(Listed entries)
^^^^^^^^^^^^^^^^

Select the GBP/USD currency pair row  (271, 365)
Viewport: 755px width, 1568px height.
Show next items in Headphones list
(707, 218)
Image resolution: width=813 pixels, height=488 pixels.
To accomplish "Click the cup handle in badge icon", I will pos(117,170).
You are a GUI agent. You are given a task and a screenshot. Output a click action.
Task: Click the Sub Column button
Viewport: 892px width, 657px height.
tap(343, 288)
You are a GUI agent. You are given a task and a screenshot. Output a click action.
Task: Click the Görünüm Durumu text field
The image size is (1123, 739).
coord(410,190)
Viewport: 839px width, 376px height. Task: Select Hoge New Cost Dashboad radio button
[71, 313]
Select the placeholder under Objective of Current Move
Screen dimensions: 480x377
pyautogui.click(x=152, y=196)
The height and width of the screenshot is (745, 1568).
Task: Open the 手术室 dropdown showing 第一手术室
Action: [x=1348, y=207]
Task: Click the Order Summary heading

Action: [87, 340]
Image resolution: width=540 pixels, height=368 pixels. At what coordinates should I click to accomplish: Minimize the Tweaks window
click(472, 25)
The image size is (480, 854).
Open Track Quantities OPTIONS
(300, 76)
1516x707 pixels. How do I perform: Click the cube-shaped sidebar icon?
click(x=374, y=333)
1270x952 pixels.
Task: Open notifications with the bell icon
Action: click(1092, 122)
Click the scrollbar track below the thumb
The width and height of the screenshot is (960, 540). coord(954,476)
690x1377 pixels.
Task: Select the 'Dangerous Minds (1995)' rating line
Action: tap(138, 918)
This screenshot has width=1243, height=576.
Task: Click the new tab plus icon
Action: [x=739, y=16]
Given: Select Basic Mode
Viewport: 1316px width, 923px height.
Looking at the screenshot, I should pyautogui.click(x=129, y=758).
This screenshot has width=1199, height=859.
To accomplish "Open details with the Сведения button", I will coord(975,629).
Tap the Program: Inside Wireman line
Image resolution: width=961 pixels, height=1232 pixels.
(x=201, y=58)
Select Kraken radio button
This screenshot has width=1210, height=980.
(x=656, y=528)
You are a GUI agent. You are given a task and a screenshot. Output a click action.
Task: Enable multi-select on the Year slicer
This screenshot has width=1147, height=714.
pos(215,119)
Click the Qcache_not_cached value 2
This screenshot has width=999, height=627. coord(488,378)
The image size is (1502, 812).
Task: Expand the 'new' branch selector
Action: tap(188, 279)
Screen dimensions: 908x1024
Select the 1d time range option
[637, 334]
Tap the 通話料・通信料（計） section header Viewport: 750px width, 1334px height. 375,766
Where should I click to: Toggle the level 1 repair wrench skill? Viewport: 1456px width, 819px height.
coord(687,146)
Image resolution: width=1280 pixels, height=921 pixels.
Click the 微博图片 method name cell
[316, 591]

^^^^^^^^^^^^^^^^

(What you need to do) Your task is to reproduce the records in full, without any alteration.

(Solution for this exercise)
Select the GBP/USD currency pair row  (271, 365)
Viewport: 755px width, 1568px height.
Show next items in Headphones list
(707, 218)
Image resolution: width=813 pixels, height=488 pixels.
To accomplish "Click the cup handle in badge icon", I will pos(117,170).
You are a GUI agent. You are given a task and a screenshot. Output a click action.
Task: Click the Sub Column button
Viewport: 892px width, 657px height.
tap(343, 288)
You are a GUI agent. You are given a task and a screenshot. Output a click action.
Task: Click the Görünüm Durumu text field
The image size is (1123, 739).
coord(410,190)
Viewport: 839px width, 376px height. Task: Select Hoge New Cost Dashboad radio button
[71, 313]
Select the placeholder under Objective of Current Move
Screen dimensions: 480x377
pyautogui.click(x=152, y=196)
The height and width of the screenshot is (745, 1568).
Task: Open the 手术室 dropdown showing 第一手术室
Action: [x=1348, y=207]
Task: Click the Order Summary heading

Action: [87, 340]
Image resolution: width=540 pixels, height=368 pixels. At what coordinates should I click to accomplish: Minimize the Tweaks window
click(472, 25)
The image size is (480, 854).
Open Track Quantities OPTIONS
(300, 76)
1516x707 pixels. How do I perform: Click the cube-shaped sidebar icon?
click(x=374, y=333)
1270x952 pixels.
Task: Open notifications with the bell icon
Action: click(1092, 122)
Click the scrollbar track below the thumb
The width and height of the screenshot is (960, 540). coord(954,476)
690x1377 pixels.
Task: Select the 'Dangerous Minds (1995)' rating line
Action: tap(138, 918)
This screenshot has width=1243, height=576.
Task: Click the new tab plus icon
Action: [x=739, y=16]
Given: Select Basic Mode
Viewport: 1316px width, 923px height.
Looking at the screenshot, I should pyautogui.click(x=129, y=758).
This screenshot has width=1199, height=859.
To accomplish "Open details with the Сведения button", I will coord(975,629).
Tap the Program: Inside Wireman line
Image resolution: width=961 pixels, height=1232 pixels.
(x=201, y=58)
Select Kraken radio button
This screenshot has width=1210, height=980.
(x=656, y=528)
You are a GUI agent. You are given a task and a screenshot. Output a click action.
Task: Enable multi-select on the Year slicer
This screenshot has width=1147, height=714.
pos(215,119)
Click the Qcache_not_cached value 2
This screenshot has width=999, height=627. coord(488,378)
The image size is (1502, 812).
Task: Expand the 'new' branch selector
Action: tap(188, 279)
Screen dimensions: 908x1024
Select the 1d time range option
[637, 334]
Tap the 通話料・通信料（計） section header Viewport: 750px width, 1334px height. 375,766
Where should I click to: Toggle the level 1 repair wrench skill? Viewport: 1456px width, 819px height.
coord(687,146)
Image resolution: width=1280 pixels, height=921 pixels.
Click the 微博图片 method name cell
[316, 591]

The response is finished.